Quand nous essayons d’identifier les signaux d’alarme de déflation, le problème est que nous disposons de relativement peu de périodes de déflation à prendre comme modèle. En effet, les deux seuls épisodes disponibles sont la Grande Dépression des années 30 et plus récemment le Japon des années 90. La déflation est définie comme une baisse persistante du niveau général des prix. Les indicateurs de diffusion devraient par conséquent constituer un guide utile pour mesurer à partir de quel moment les baisses de prix deviennent généralisées. Alors qu’au Japon la moitié des composants clé de l’indice des prix à la consommation étaient négatifs en glissement annuel à la fin des années 90, l’indicateur reste actuellement très faible aux États-Unis avec seulement 7 % d’entre eux indiquant une tendance déflationniste.

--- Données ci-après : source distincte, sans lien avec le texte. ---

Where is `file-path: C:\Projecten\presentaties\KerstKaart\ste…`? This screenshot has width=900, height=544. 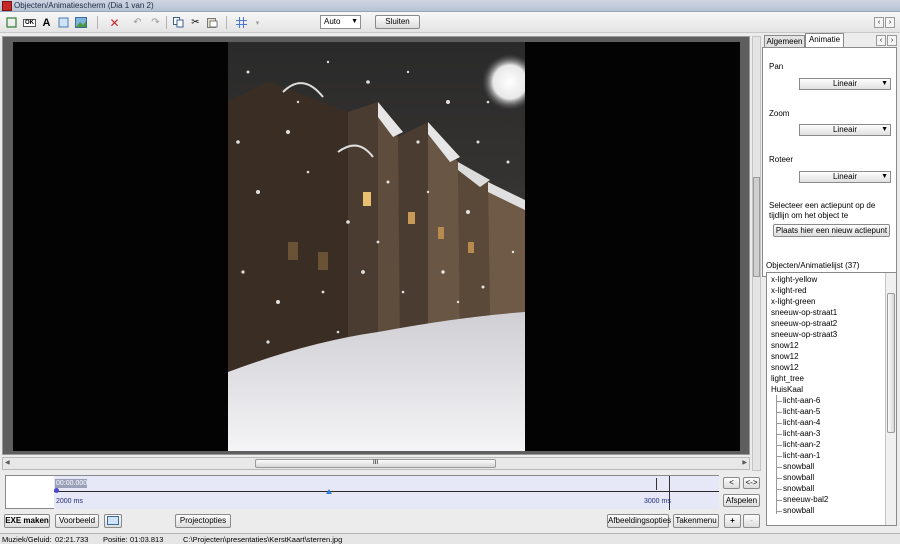
file-path: C:\Projecten\presentaties\KerstKaart\ste… is located at coordinates (263, 540).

Un autre moyen d’étudier la déflation est d’observer un élargissement de l’écart de production. La déflation survient au cours d’un ralentissement économique ou d’une récession lorsque la demande baisse comparativement à l’offre et lorsque, pour rester concurrentielles sur le plan des ventes, les entreprises baissent leurs prix. Cependant, l’écart de production présente une plus forte corrélation avec les évolutions du taux de l’inflation sous-jacente plutôt que celui de l’inflation elle-même. Même si nous entrevoyons clairement la formation d’un écart de production négatif alors que la croissance ralentit fortement sous la tendance, l’inflation sous-jacente doit encore diminuer (l’inflation sous-jacente est encore proche de 2 % dans la zone euro et au Royaume-Uni).
La chute de la demande et des baisses de salaires pourraient s’alimenter mutuellement dans une spirale baissière. Par conséquent, la résistance des salaires est un élément déterminant à surveiller. Jusqu’à présent, la croissance des salaires demeure plutôt soutenue.
On a beaucoup glosé sur les options politiques disponibles quand les taux à court terme atteindront zéro et il existe un large consensus sur les options à considérer. Celles-ci comprennent l’achat de la dette à long terme du gouvernement pour réduire les rendements obligataires afin de stimuler l’activité, la dévaluation du taux de change, réévaluer les mérites de l’inflation (le rôle de la communication de la banque centrale est important), augmenter la cible d’inflation, introduire une cible de prix plutôt qu’une cible d’inflation, et enfin sous-financer la hausse des déficits budgétaires (création monétaire).
Nous pensons qu’il est toujours nécessaire de surveiller la dérivée seconde, c'est-à-dire l’évolution du momentum macro. Une nouvelle détérioration à partir de l’étiage économique constaté au cours du quatrième trimestre 2008 est hautement invraisemblable et nous avons vu récemment l’évolution des données statistiques montrer une certaine amélioration. En temps normal, si la dérivée seconde montre une amélioration, les actifs à risque augmentent. L’indice des nouvelles commandes de l’ISM manufacturier est l’un des meilleurs indicateurs avancés, disposant de l’historique le plus long pour la plus importante économie mondiale. L’histoire nous apporte de nombreux exemples de cas montrant que les actions rebondissent fortement quand les nouvelles commandes dépassent le seuil de 40.
Nous ne sommes pas en train de bâtir un argumentaire haussier autour de l’amélioration d’une sérié de statistiques mais plutôt de mettre en lumière la nécessité de devenir plus constructif, particulièrement sur certains secteurs cycliques bon marché (materials). Nous ne croyons pas à une rotation sectorielle, du fait que nous ne sommes pas engagés dans un cycle d’activité normal, mais simplement que certaines valeurs cycliques bon marché (actions minières, sidérurgiques) constituent des opportunités intéressantes.